La democrazia, concepita per essere il regno del libero confronto delle idee, è oggi paralizzata dalla mancanza di un terreno condiviso su cui quel confronto possa avvenire. Come può funzionare una discussione pubblica se non si riesce neppure a concordare su cosa sia reale? La logica si contorce su sé stessa: difendiamo i fatti appellandoci alla democrazia, ma la democrazia stessa presupponeva, come condizione di possibilità, un certo tipo di fatti. Il vecchio sogno illuminista – che la ragione, la scienza e il libero dibattito avrebbero lentamente costruito un mondo più giusto – si infrange contro l’ironia che i fatti stessi sono prodotti storici, sociali, certamente contingenti. Ogni verità che nasce in uno spazio chiuso, tra specialisti separati dalla vita quotidiana, rischia di diventare potere travestito da conoscenza. Non sorprende che i populismi, di destra e di sinistra, vedano nei “tecnocrati” una minaccia più grave di qualunque ideologia rivale. Tutto questo non significa che la verità non esista. Significa che la nostra idea moderna di fatto – come qualcosa di assoluto, neutro e ipoteticamente incontrovertibile – era fin dall’inizio un racconto edificante. Un racconto utile, certo, ma non più credibile.

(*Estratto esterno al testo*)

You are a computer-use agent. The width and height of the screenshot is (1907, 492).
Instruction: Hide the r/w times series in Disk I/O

L’industria del fact-checking, nata come antidoto alla post-verità, ha finito per diventarne complice involontaria. Ha creato l’illusione che esistesse un tribunale neutrale della verità, alimentando così la diffidenza quando l’inevitabile partigianeria è emersa dalle crepe di questa costruzione. Le persone hanno imparato a vedere i fact-checker come una fazione tra le altre, non come gli eredi di una tradizione illuminista al di sopra delle parti. Si è verificato così un cortocircuito: più si è tentato di difendere l’autorità del fatto, più questa autorità si è erosa. L’epoca attuale è caratterizzata non tanto da una crisi dei fatti, quanto da una sovrapproduzione di essi. Un eccesso che rende possibile sostenere praticamente qualsiasi posizione, costruendo catene argomentative apparentemente solide a partire da dati selezionati ad hoc. È l’era della saturazione informativa, dell’infodemia.

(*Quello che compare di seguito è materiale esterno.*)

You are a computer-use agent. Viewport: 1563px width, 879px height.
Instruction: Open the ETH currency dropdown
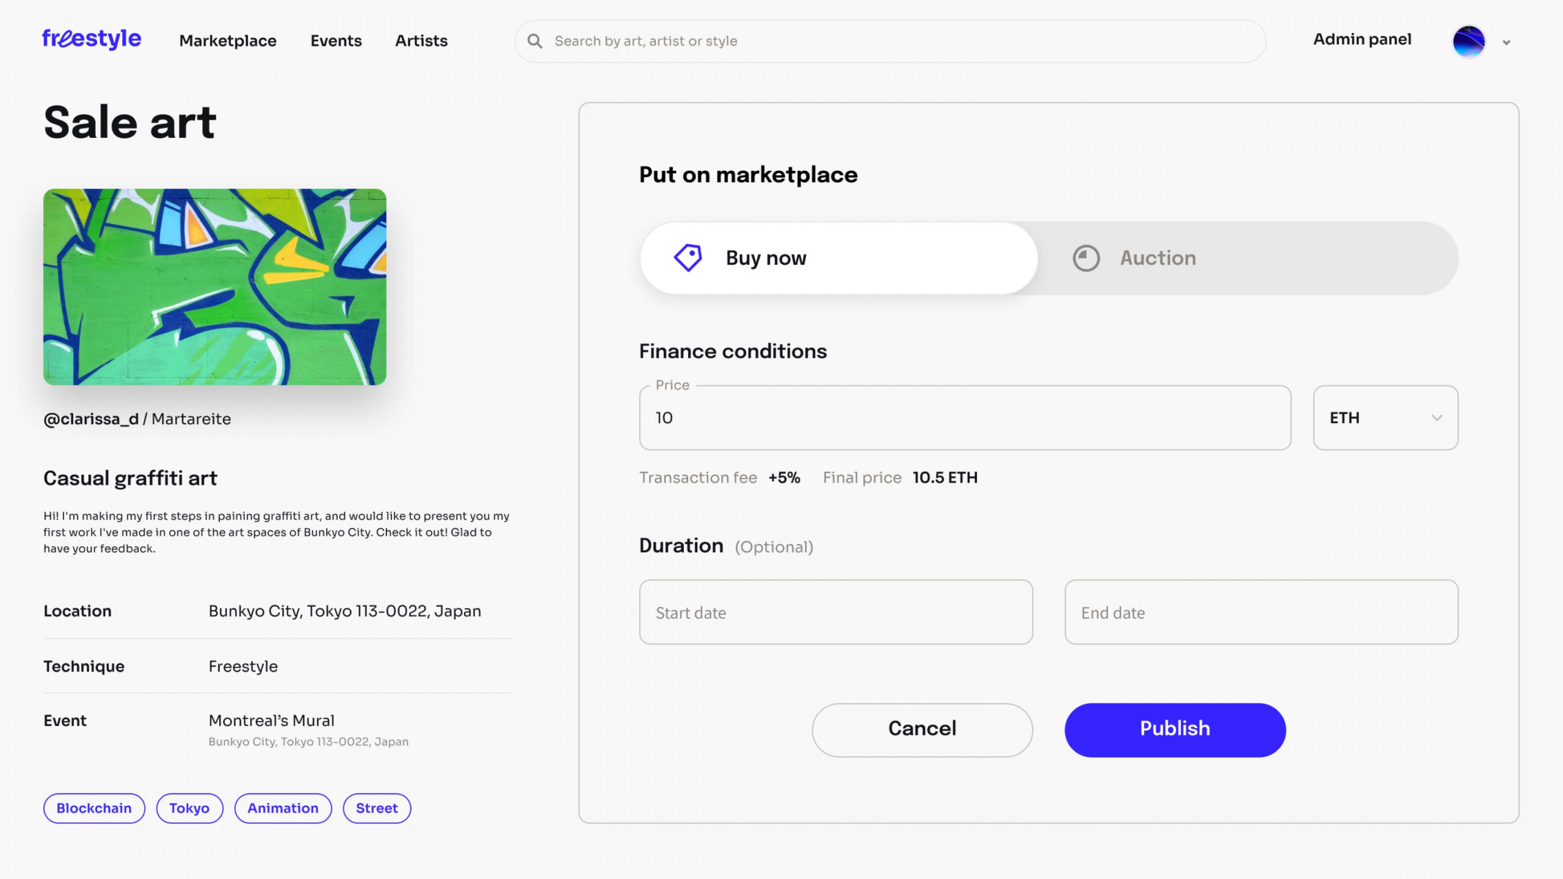coord(1385,418)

Roma, Aprile 2025. XXVI Martedì di Dissipatio

Quella lunga stagione in cui la politica ha cercato rifugio nel fatto – come in una comoda alcova dove sdraiarsi per evitare il confronto diretto – sta lentamente scivolando verso il suo epilogo. È stata l’illusione che vi fossero prassi oggettivamente più fondate di altre, soluzioni che potessero rivendicare una superiorità intrinseca in virtù della loro scientificità. Ora che il fascino del fatto come verità ultima si è logorato, con il termine “verificabile” che sopravvive nella satira mirata ad una specifica area politica più che ad un metodo super partes, non resta che affrontare ciò che per un decennio si è voluto esorcizzare: la domanda morale. Si dovrebbe ritornare a discutere non di cosa sia verificato ma semplicemente di cosa sia giusto o sbagliato. E qui il paradosso: l’ossessione per la verifica, per il debunking perpetuo, non ha risolto nulla. Non ha placato l’anarchia informativa, non ha ricomposto alcuna frattura. Ne ha create di nuove, le ha irrigidite e rese ontologiche. In fondo, la superstizione che la verifica possa risolvere il disaccordo morale rimane una superstizione. La ricerca dei fatti – o dei cosiddetti fatti alternativi – non è mai stata, in realtà, un tentativo sincero di costruirsi un’opinione informata. Al contrario, è servita perlopiù a rafforzare convinzioni preesistenti, a fornire appigli narrativi che dessero solidità a ciò che si voleva già credere. I fatti, in questo senso, non sono mai stati neutrali. Forse, la soluzione non sta nel moltiplicare le verifiche, ma nel riconoscere onestamente che il disaccordo contemporaneo non è principalmente fattuale, bensì valoriale. Le battaglie sulla verificabilità dei fatti mascherano spesso conflitti impliciti su priorità morali e visioni del mondo inconciliabili celate da un gioco di dissimulazione epistemica. Ma quel gioco sembra essere giunto al capolinea. Non giocano più nemmeno gli arbitri. Anche loro, in fondo, si sono seduti in panchina, o hanno iniziato a tifare.